As a Phillies fan, I'm wondering why I feel sad for Mo. Sure he's a good guy and an excellent ballplayer, but that hasn't elicited a feeling that is best described as "bummer" in me before. Especially from a non-Phillie.

When events like this happen, people want to feel involved. They want to participate to reflect and share their feelings as if it's entirely unique and personal. When Whitney Houston died, it's not uncommon for people to express their feelings over Facebook or Twitter. iTunes record sales for Houston shoot up thousands of percents because why? Did all of these Houston fans not own the Bodyguard soundtrack? No, they weren't really fans in the first place, but they wanted that experience of being included and participating in the magic that was her music. Something that many of those iTunes purchasers took for granted while she was alive, only to show up late to the party once they realized her talents are now finite.

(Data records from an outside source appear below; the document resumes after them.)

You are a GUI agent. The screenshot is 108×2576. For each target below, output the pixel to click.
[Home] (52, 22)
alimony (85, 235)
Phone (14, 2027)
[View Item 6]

The benefit of knowing and acknowledging the above paragraph is that you don't succumb to such empty and soulless trysts of a nostalgia you never had but then, suddenly, wanted.

So that has very little to do with my emotional output for Mariano. I think most of the bummer feel comes from just the circumstances of seeing one of the all time greats of baseball history go down in a heap. Appearing mortal. Abruptly (potentially) ending his illustrious career not on his terms, but on the terms of a freakish accident.

We have all seen players that hang around too longtarnish their legacy, put on jerseys that just don't look right, force comebacks, or are forced to retire because their bodies just can't take it anymore. Very few athletes are able to or capable of making the decision to leave on their terms -- at the right time. Mariano looked like he was going to be able to make that decision. He was healthy, coherent, still on top of his game, and before the season started he hinted at possibly thinking about retiring. He earned that right. He was prepared to leave the game with as much class and respect as he entered it with.

Should this be the end for Mariano Rivera, it's just not the way any baseball fan would want it scripted. His #42 jersey will be the last 42 worn in baseball for the rest of time. It'll be Exit Sandman, and well, that just plain sucks.